Ammittamru II was a king of the ancient Syrian city of Ugarit who ruled from 1260 to 1235 BC. He reigned for 25 years, being the son of former king Niqmepa, who was famously forced to sign a treaty of vassalization to the Hittites.

His mother Ahatmilku supported his succession to the throne after the death of his father. She banished two of her sons to Alashiya (Cyprus), when they contested this, but made sure they had sufficient supplies.

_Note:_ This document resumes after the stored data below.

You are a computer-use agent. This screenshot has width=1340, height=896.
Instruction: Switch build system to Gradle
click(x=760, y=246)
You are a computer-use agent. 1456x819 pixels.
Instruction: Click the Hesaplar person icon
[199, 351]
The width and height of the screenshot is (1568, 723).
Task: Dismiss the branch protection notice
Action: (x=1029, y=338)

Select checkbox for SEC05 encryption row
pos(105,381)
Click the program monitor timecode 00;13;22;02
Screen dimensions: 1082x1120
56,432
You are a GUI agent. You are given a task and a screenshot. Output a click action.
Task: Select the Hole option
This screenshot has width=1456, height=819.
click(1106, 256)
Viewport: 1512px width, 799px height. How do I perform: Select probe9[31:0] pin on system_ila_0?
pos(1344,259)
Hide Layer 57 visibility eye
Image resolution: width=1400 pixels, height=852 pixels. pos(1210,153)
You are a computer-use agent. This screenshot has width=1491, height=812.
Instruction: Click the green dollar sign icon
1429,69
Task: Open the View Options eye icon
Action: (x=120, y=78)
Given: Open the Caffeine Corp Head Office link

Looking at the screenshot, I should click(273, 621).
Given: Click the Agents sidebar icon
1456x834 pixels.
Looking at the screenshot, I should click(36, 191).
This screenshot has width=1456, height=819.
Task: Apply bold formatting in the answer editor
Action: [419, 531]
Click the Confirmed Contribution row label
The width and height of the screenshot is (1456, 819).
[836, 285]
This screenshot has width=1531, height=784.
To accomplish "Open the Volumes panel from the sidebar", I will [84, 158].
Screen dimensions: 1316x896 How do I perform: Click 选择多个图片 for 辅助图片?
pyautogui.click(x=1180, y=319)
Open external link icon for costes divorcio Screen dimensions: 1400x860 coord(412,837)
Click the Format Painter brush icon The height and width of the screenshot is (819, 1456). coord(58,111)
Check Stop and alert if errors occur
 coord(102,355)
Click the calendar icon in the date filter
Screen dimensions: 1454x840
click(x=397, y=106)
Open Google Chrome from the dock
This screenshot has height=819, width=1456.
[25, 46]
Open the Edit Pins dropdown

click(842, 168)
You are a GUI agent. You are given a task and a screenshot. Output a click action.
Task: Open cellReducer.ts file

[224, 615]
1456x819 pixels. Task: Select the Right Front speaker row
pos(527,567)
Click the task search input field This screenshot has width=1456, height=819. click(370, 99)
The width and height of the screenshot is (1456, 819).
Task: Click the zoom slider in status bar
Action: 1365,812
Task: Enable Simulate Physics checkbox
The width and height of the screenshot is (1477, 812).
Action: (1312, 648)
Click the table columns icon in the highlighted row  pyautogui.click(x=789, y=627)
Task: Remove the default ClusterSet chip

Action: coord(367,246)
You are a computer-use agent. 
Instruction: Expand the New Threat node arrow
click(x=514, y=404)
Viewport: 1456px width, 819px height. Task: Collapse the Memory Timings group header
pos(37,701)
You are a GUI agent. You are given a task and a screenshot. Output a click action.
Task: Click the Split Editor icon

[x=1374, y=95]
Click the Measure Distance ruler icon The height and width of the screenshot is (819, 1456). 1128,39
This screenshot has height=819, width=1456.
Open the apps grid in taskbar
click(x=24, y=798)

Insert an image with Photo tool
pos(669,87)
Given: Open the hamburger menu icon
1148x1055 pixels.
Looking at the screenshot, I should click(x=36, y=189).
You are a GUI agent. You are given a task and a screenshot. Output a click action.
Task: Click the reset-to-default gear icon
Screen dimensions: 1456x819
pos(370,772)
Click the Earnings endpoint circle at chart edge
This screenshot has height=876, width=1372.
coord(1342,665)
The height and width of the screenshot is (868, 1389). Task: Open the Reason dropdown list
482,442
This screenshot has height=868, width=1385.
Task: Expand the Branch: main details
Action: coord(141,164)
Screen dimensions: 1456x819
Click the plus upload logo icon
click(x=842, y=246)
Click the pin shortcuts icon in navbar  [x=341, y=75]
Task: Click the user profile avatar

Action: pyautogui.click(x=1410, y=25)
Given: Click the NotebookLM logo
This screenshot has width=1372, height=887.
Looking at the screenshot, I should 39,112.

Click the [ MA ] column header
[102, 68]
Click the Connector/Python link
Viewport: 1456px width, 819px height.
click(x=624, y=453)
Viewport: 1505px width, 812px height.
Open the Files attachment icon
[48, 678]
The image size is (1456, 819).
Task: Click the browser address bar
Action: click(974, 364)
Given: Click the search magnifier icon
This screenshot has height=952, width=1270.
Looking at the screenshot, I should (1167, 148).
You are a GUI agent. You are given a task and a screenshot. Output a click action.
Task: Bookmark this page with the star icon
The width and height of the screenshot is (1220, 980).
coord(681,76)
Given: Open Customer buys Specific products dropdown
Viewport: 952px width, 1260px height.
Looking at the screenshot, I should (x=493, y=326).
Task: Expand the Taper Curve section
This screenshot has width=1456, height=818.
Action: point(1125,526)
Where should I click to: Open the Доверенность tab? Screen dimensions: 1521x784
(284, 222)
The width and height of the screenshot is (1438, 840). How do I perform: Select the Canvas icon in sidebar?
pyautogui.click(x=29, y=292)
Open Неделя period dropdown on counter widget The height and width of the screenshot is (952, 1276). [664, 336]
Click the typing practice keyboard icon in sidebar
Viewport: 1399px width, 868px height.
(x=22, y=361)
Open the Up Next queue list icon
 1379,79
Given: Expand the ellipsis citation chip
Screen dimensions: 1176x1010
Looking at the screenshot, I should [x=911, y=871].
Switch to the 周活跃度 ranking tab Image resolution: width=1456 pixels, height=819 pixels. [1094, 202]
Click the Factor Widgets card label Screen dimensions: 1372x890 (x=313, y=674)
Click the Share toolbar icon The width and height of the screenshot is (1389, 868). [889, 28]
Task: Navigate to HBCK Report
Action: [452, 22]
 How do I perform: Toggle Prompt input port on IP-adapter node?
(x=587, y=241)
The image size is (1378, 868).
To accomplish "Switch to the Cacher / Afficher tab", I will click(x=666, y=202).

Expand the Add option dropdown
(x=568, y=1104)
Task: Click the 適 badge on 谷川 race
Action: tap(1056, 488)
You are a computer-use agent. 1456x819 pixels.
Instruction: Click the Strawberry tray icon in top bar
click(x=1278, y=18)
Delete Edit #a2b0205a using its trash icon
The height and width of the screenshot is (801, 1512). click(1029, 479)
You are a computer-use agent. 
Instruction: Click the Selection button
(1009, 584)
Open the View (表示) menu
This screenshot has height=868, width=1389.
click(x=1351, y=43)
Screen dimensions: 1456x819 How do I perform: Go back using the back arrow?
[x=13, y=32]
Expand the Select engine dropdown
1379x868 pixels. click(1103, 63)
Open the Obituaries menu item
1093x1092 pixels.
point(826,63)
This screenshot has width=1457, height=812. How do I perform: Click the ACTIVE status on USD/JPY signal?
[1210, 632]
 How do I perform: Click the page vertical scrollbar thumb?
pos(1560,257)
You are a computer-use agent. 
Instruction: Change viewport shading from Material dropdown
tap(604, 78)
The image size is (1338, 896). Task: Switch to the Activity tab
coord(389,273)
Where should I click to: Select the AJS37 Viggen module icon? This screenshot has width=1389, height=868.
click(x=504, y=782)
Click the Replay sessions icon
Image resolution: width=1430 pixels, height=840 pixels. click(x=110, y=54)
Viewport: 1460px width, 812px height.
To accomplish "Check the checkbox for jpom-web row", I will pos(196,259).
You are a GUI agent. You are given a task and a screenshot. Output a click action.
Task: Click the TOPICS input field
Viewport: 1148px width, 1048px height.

Like all other Ugaritan kings, very few references of him exist. However, he is known to be a contemporary of Bentešina of the Amurru. Ammittamru II married Bentešina's daughter whose mother was Kiluš-Ḫepa, daughter of Ḫattušili III. He later expelled his wife after she had committed serious misconduct and sent her back to Amurru. He then demanded her extradition in order to punish her for her deeds, but Šaušgamuwa of the Amurru refused to extradite the lady because he feared her execution. As tension arose between the two vassals, Hittite king Tudḫaliya IV interfered in the matter, as an escalating conflict between two important vassals would not have been in his favor. Hence, Hittite viceroy in Carchemish, Ini-Teššup, decided that the ex-wife would have to be extradited and Šaušgamuwa should be paid 1400 shekels of gold to in return.

Ammittamru II is assumed to have used the seal of his grandfather, Niqmaddu II instead of the dynastic seal that reads: "Yaqarum, son of Niqmaddu, king of Ugarit", that was normally used by Ugaritan kings.

Ammittamru II determined his son Ibiranu as his successor during his lifetime.